A big headline this week was the monthly Marquette Law School poll which showed that Tom Barrett had caught Scott Walker, with the race between those two being a 1-point race either way. The same poll indicated that Walker couldn't get over 50 percent against any of the 4 real Dems in Tuesday's primary, and that Barrett led Walker by 1.5% among registered voters,(47.2-45.7). This was quite a reversal from 2 months prior, when Charles Franklin's poll for the law school showed that Walker with a lead of 6-11 points over all opponents.
So I was curious to see if Franklin had taken the advice of people like me and others with a clue and actually modified his poll to more closely resemble who will actually vote in the election on June 5. Let's go inside the numbers and see.
First big check to make is the liberal/ moderate/ conservative breakdown, because we know that Franklin and PPP have skewed these numbers this to the right before. Remember that the accurate 2010 CBS exit poll breakdown was 21% liberal, 43% moderate, and 36% conservative. Well, the trend of oversampling righties continues with this poll, albeit with a few more liberals thrown in as well. Instead of 21-43-36, those polled who gave a preference came out as 23-33-43. So let's adjust all the numbers for the Walker-Barrett race to match that 2010 CBS exit poll, and see what the heads-up results become, and you'll see Barrett jumps quite a bit ahead.

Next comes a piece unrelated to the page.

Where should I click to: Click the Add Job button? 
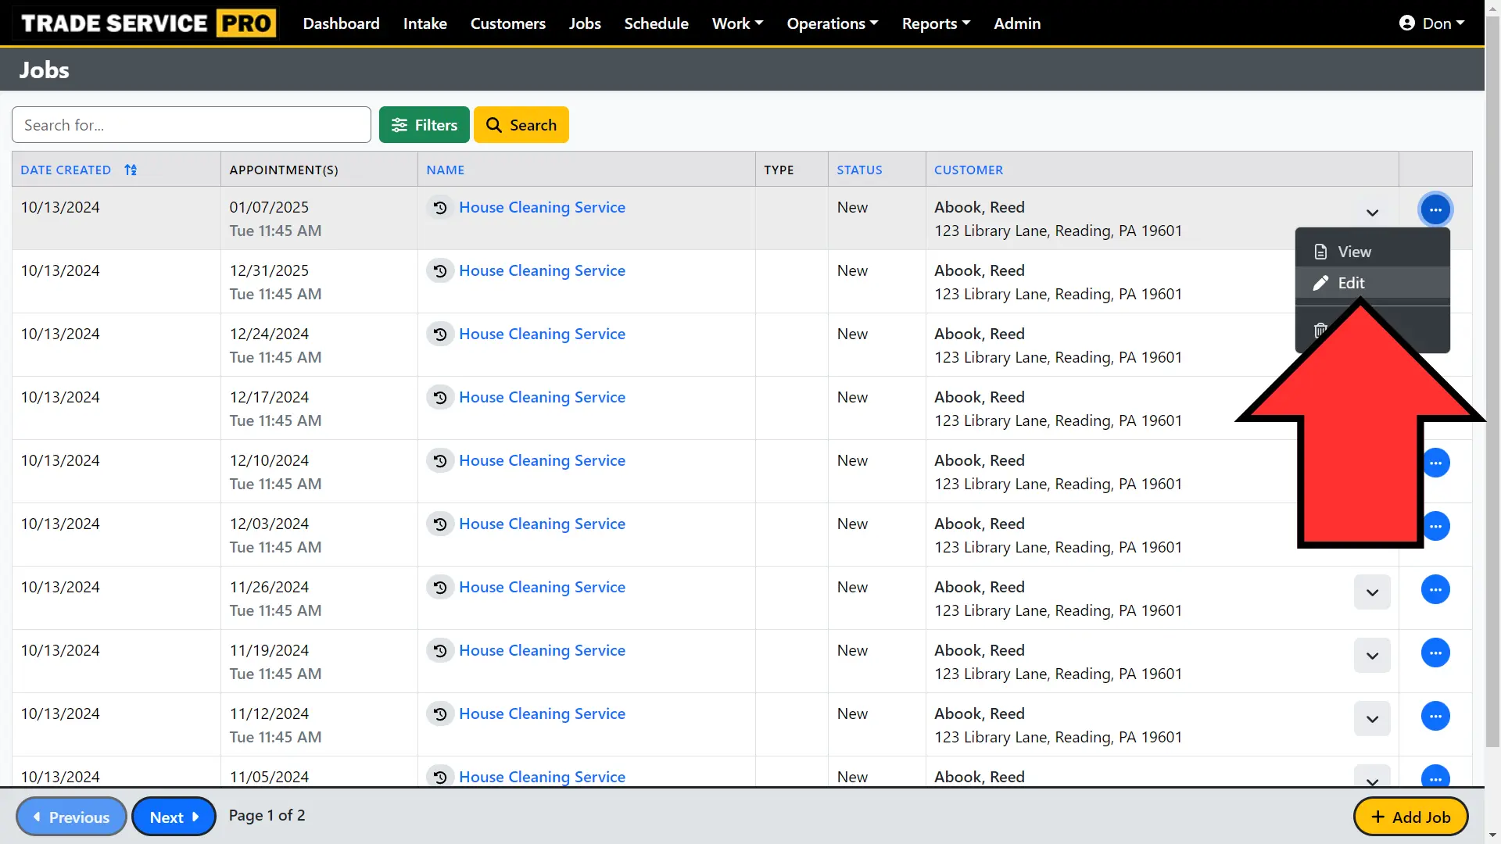[x=1410, y=817]
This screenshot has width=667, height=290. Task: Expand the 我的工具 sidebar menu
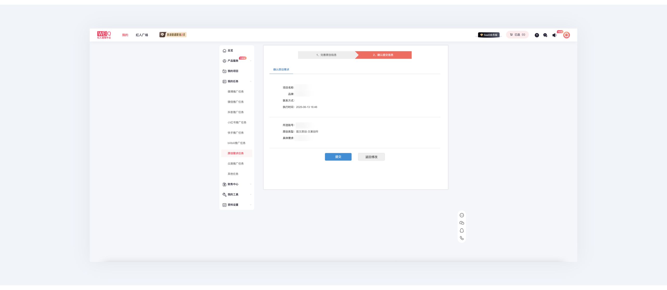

Walker vs. Barrett- Barrett 49.79- 44.04 (Barrett +5.75!)
This is in no small part to Barrett's 55-38 advantage over Walker with moderates, and if moderates come out like they did in 2010, Walker ends up in big trouble. 5.75% is a helluva lot different than the 1.5% that Barrett led by in Franklin's overly-conservative poll. Walker's lead also drops by about 4 points over the other candidates when you use the 2010 exit poll filter.
Walker vs. Falk- Walker 47.27-43.88 (Walker +3.39, MU poll - Walker +7.5%)
Walker vs. Vinehout Walker 47.79-41.98 (Walker +5.81, MU poll - Walker +9.8%)
Walker vs. La Follette Walker 46.62-41.77 (Walker +4.85, MU poll - Walker +8.5%)
Hmmm, the "Walker is even with Barrett" result sent right-wing radio into a scared frenzy on Friday (Sly had a good topic on this, it should be up on his site in the next 2 days or so). Can you imagine if Frankin had done a legitimate ideology breakdown and had those numbers be even worse for Scotty?
There's another reason to believe Walker's real-life numbers are even worse than the MU Law poll. Check out the poll weighting of this question:
Who did you vote for in the 2010 election?
Scott Walker 50
Tom Barrett 39
Someone else 4
Don't know 1 (???)
But we know the final result in 2010 was Walker-52.25, Barrett-46.48, other-1.27. So that's clearly biased in favor of 2010 Walker voters. What I'm going to do is to use the actual 2010 vote to replace the MU sample, and then use the MU poll's results from the 17% responding that didn't vote in the 2010 election but are registered now. Once we do that, we see Walker slip here as well.
Walker vs. Barrett- Barrett 49.03- 46.03 (Walker loses 1.50%)
Walker vs. Falk- Walker 48.88-43.84 (Walker loses 2.46%)
Walker vs. Vinehout- Walker 49.22-40.84 (Walker loses 1.42%)
Walker vs. La Follette- Walker 48.91-42.26 (Walker loses 1.85%)
Scotty's still under 50% in all cases, and trails Barrett by 3. Walker also loses to all 4 Dems among people who didn't vote in 2010, with the biggest gap being with Barrett, who wins among 2010 non-voters 62-38. Guess we know why GOPs wanted to supress the vote, eh?
Lastly, I'll leave with a positive on the MU poll. I'm glad to see that Marquette actually asked if someone had signed a recall petition, because this has been a pet peeve of mine in all Wisconsin polls. The poll shows that 38% of respondents signed a recall petition in 2011 or 2012. If anything, this number is a bit low, as 38% of 2010 voters would be a little over 821,000 people. The actual number should probably be closer to 42%, as 41.79% would be the 903,000 GAB-confirmed signers against Walker, and you also should pick up a few people who signed Senate recalls that may not have signed for Walker's recall. I couldn't find a crosstab on how petition signers would vote, but given that they are disproportionately liberal (not surpringly), they'd be more like to vote against Walker, so I feel safe in saying that increasing the recall petition signers in the poll would also have hurt Walker's numbers.
So while it is true that April's Marquette Law poll showed movement away from Scott Walker and toward Dems (especially Tom Barrett), it also still continue to overstate Walker's voter share in the real Wisconsin. For those of us who want to end the age of Fitzwalkerstan, this poll is good news indeed, and no wonder the Walker folks are shaking in their boots. Because it is becoming quite likely that if a normal Wisconsin voting populace shows up on June 5, Scott Walker will be removed from office.